» **RECORDS TO USE**
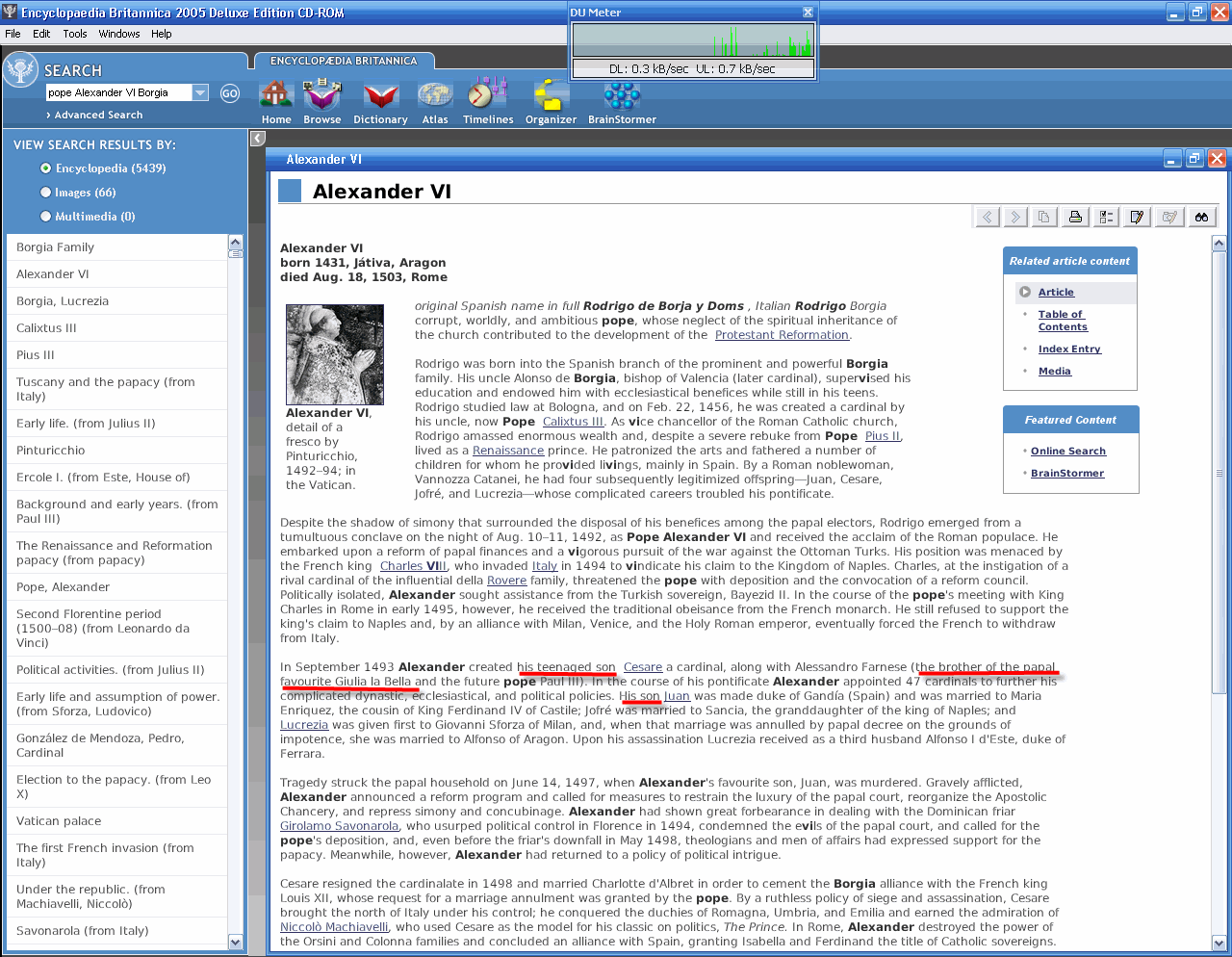The width and height of the screenshot is (1232, 957).
Task: Open the Timelines tool
Action: 487,96

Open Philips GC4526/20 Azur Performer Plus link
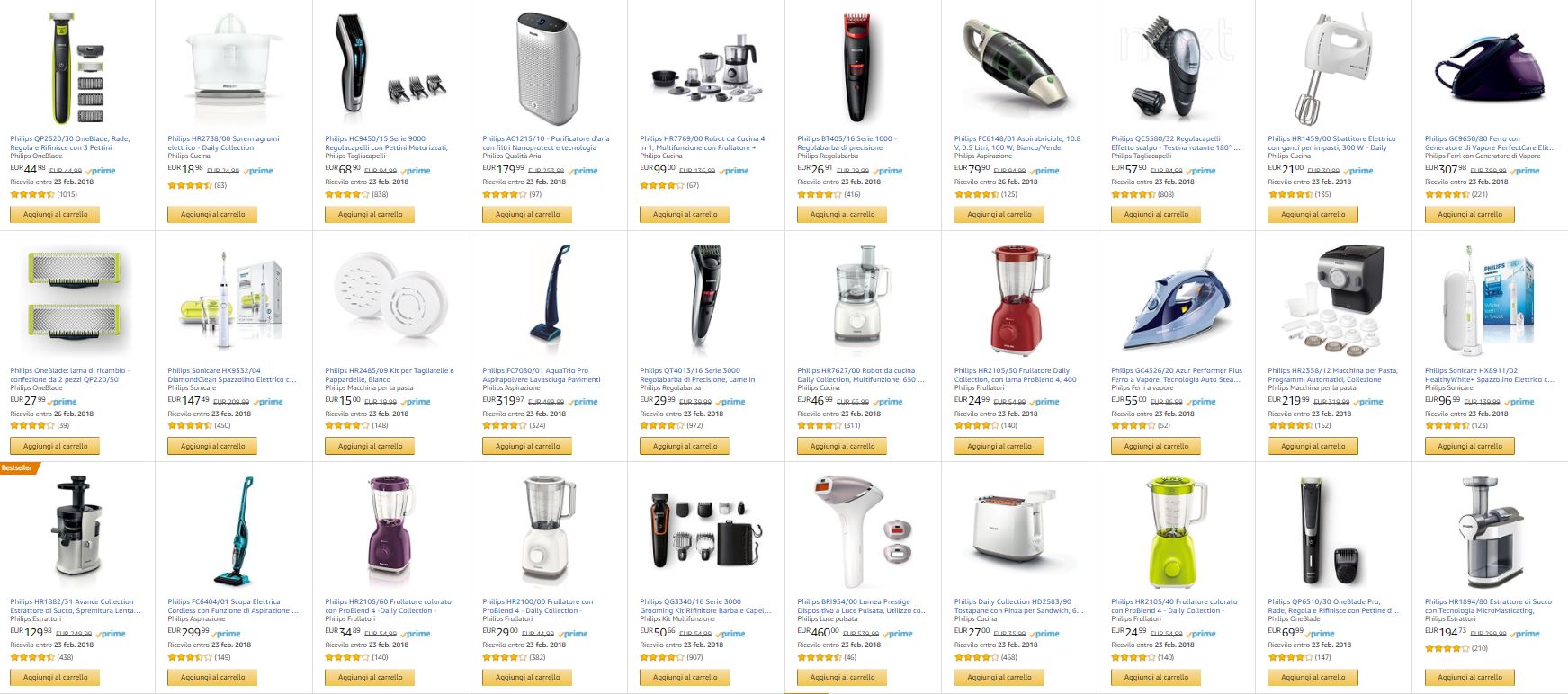click(1177, 375)
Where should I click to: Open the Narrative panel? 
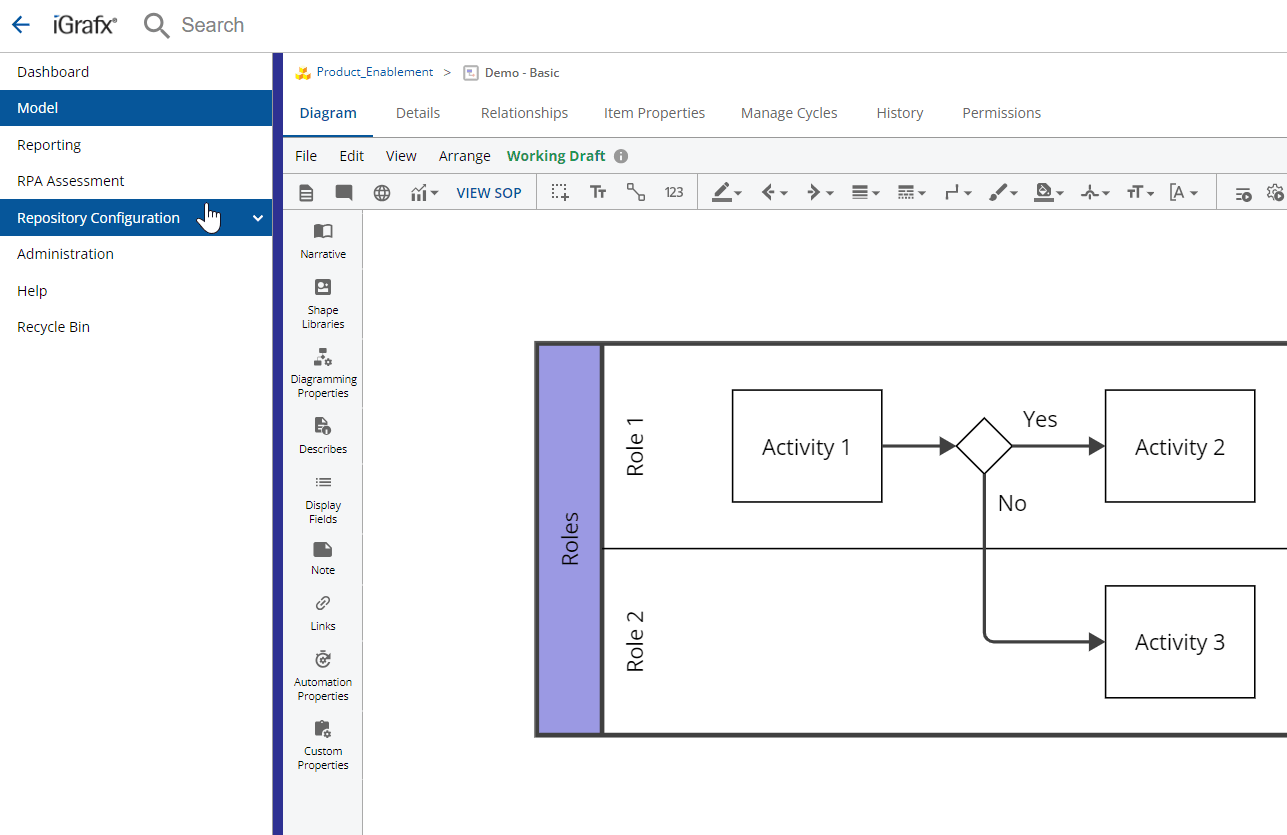tap(323, 241)
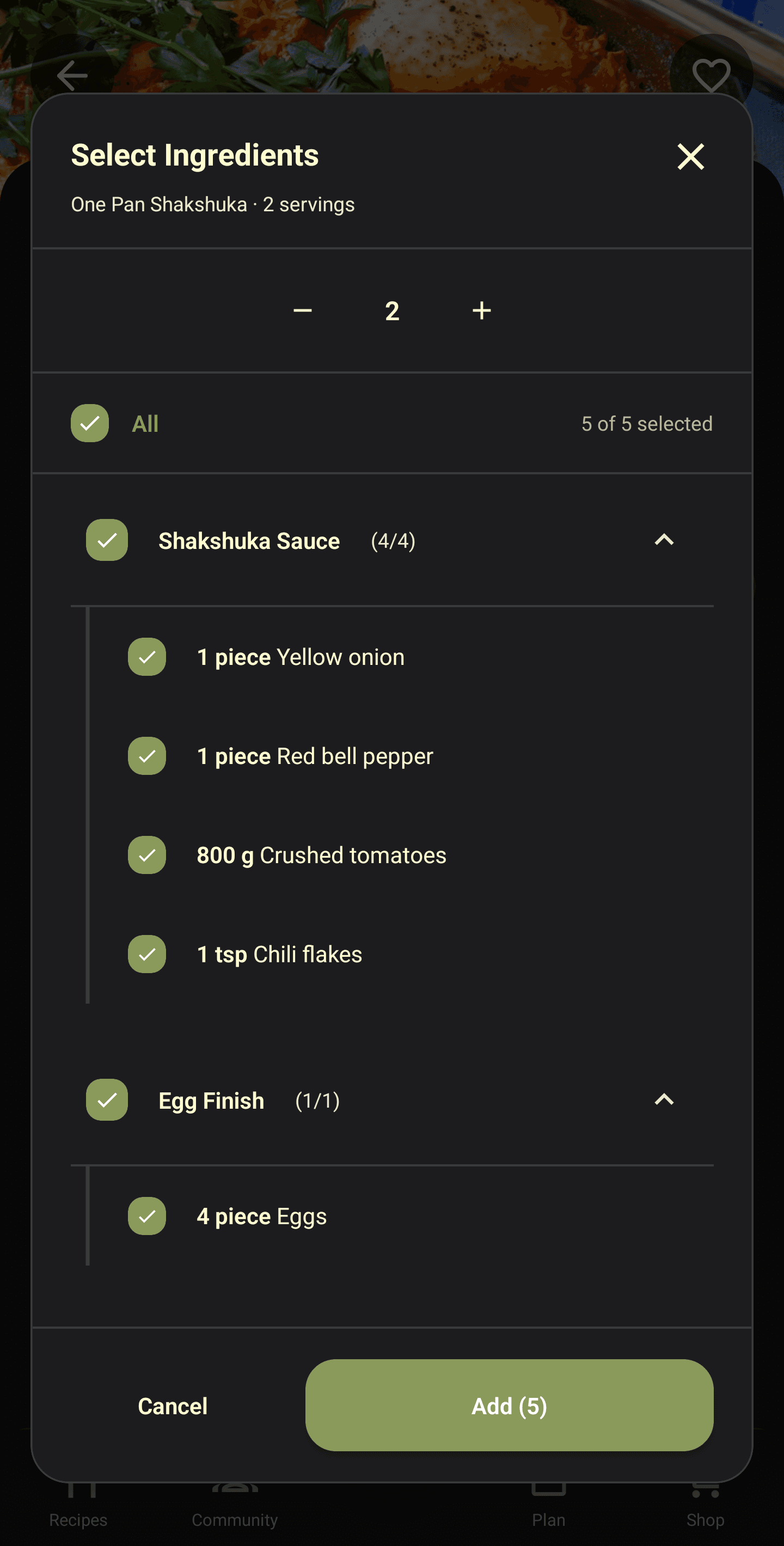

» **WORK TO BE COMPLETED**
Reproduce the listing above verbatim, every line, with the pictures omitted.

» **SOLUTION FOR THIS TASK**
The width and height of the screenshot is (1232, 957).
Task: Open the Timelines tool
Action: 487,96

Open Philips GC4526/20 Azur Performer Plus link
click(1177, 375)
Where should I click to: Open the Narrative panel? 
tap(323, 241)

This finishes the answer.